3.3 Create A Cohesive Persuasive Story Outline
Another fact investigation planning device that many lawyers find particularly useful consists of asking, “What do I think really happened in the case?” Here the lawyer is using his or her own life experience to try to imagine motivations and reasoning and sort through the factual discrepancies of the case.
Also, planning by asking what really happened can moderate the lawyer’s overly aggressive tendencies and force the lawyer to empathize a bit more with the other side’s witnesses.For example, “Do I really think that the broker is lying when he says he thinks he told the insured that the policy did not cover termites? Or, “do I think that he probably had that in his mind, but forgot to specify it because he didn’t want to do anything to put off the deal. Maybe he thought it would not ever come up?” Asking what most likely really happened will force the lawyer to confront the hard facts in the case—those facts which mitigate against the telling of the lawyer’s most extreme factual theory in the case. In Homestead Properties Inc, for example, we do know that termites were likely on Addington’s mind, because of Sedman’s experience with termites. In addition, the fact that discovery has produced Cosham’s notes, which corroborates that termites were discussed, (and shows no evidence of tampering), is a hard fact that speaks to Manhattan’s good faith in its turning over of the document.
On the other hand, the fact that Manhattan never paid for termite damage as part of an excess coverage police is also a hard fact for the plaintiff to overcome. Should not the lawyer then, by asking what really happened, come up with a theory that it doesn’t matter whether the party and nonparty witnesses lied, but that there is no expressed exclusion for termites? Ultimately what matters more is what Manhattan put in writing in the insurance contract with regard to the exception, to the exclusion for manufacturing defects.
In any event, creating a cohesive persuasive story outline can be very useful for spurring the imagination of the lawyer to look for key facts as the lawyer makes his way through the discovery process. In fact, what often happens in these story outline exercises is that the lawyer discovers he may be able to tell more than one story about why something happened the way that it did. Then his job is to pick the most persuasive story that he can tell. But why? Why need the lawyer tell only one persuasive story? Why not tell multiple persuasive stories and let the fact-finders take their pick?
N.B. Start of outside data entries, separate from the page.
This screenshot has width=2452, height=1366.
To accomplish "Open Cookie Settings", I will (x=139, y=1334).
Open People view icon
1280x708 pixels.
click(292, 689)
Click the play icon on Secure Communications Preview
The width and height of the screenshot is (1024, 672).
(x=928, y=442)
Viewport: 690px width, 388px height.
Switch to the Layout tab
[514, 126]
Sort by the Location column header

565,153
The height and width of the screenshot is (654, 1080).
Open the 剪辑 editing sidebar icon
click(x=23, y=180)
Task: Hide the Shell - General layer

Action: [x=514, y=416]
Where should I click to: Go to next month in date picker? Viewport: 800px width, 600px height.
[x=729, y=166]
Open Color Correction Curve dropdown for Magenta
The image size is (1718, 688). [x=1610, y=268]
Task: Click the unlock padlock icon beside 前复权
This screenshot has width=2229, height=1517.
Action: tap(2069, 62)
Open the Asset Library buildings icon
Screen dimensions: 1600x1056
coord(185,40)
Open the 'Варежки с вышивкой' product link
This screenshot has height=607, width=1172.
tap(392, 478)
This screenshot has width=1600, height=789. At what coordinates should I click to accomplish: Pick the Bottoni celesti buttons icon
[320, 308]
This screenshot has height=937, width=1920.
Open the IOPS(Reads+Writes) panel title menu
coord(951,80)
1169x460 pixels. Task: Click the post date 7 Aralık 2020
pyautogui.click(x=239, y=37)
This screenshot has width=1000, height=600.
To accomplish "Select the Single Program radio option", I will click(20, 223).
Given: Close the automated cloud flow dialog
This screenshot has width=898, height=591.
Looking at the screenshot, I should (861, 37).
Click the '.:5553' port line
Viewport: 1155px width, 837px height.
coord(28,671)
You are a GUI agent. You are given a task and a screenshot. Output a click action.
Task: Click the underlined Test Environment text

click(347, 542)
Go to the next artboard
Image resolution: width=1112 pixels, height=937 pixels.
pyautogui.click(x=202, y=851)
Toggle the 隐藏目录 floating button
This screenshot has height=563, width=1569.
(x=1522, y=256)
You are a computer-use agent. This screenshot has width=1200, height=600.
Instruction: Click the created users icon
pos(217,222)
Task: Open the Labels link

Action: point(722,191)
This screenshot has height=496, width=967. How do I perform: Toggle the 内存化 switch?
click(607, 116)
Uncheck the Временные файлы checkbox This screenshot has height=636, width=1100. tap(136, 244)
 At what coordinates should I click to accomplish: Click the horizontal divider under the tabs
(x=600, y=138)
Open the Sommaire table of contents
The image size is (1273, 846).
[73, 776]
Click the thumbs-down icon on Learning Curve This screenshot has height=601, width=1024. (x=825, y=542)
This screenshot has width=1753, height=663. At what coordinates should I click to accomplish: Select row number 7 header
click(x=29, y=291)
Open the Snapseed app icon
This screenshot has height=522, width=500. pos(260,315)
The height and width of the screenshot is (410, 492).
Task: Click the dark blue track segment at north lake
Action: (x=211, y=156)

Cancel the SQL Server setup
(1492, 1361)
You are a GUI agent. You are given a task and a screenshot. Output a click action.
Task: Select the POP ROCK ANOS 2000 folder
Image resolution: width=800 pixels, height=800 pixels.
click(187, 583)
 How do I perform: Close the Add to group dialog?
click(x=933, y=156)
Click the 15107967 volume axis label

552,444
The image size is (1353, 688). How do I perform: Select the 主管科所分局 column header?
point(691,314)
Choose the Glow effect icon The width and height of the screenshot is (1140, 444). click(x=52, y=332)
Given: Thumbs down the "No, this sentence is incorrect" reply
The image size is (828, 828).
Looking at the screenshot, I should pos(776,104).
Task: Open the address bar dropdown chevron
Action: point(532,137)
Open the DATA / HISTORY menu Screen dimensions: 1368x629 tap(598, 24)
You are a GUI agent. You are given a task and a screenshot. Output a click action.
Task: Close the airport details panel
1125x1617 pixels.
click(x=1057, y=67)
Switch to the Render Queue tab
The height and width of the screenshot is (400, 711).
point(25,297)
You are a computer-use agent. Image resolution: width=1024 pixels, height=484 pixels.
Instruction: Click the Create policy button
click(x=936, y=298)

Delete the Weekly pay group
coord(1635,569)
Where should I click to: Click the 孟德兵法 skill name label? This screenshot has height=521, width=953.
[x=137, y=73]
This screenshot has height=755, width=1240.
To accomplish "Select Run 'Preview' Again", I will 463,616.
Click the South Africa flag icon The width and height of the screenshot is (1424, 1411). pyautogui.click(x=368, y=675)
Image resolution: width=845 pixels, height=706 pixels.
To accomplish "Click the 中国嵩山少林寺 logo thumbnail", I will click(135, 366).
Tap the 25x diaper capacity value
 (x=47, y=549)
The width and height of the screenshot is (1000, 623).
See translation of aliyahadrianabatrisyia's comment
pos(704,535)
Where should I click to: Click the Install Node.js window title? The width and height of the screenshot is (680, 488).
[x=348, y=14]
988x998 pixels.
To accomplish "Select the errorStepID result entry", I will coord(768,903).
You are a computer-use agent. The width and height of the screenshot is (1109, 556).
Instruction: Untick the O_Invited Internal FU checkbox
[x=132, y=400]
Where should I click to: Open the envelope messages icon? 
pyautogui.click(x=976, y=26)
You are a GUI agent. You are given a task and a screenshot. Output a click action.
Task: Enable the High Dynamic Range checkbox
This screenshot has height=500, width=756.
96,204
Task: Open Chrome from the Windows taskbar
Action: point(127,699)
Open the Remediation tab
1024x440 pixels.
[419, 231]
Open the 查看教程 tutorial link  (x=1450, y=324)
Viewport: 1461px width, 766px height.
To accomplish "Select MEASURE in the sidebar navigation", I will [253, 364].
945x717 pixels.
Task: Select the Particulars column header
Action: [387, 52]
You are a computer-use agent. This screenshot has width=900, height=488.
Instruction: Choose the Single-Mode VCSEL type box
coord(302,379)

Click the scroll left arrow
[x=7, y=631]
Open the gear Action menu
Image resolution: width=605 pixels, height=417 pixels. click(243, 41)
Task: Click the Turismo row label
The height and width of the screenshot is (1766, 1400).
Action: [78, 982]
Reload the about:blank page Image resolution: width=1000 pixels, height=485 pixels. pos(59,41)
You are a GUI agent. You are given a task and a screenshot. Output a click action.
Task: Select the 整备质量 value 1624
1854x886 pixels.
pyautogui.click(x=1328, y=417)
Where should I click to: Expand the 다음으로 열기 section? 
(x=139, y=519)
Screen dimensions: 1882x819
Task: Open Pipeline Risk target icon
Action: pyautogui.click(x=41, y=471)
Again, take for example the dispute about coverage of an excess insurance policy:
In such a case the insured is tempted to say that the broker promised to cover termites, the insurer promised to cover termites, or the parties did not explicitly agree, one way or the other, but the contract provides for coverage for termites. The problem with trying the case on all three theories at one time is threefold. First, the fact-finder often speculates quite correctly that you have talked to your client and indeed know what happened. Having multiple stories, then, the jury reacts like a parent or teacher might after hearing multiple versions of a story about what children were doing at the time something has gone wrong. With each version, the hearer starts to believe that they are not being told what really happened and when they hear inconsistencies they may question the speaker’s character for truthfulness.
Of course, in criminal prosecutions, this may be all the defendant has left; that the state can’t prove what happened. But fact-finders are often very keen to solve the case and discover what indeed happened. Multiple stories add to the cognitive dissonance of needing to solve the puzzle. If the defendant can relieve this dissonance by showing how the pieces fit consistently together, then so much the better. For plaintiffs and prosecutors this is vital. After all, multiple stories of what went on open up the plaintiffs and prosecutors to attacks that they don’t know what happened, are speculating, and therefore fail in their burden of proof.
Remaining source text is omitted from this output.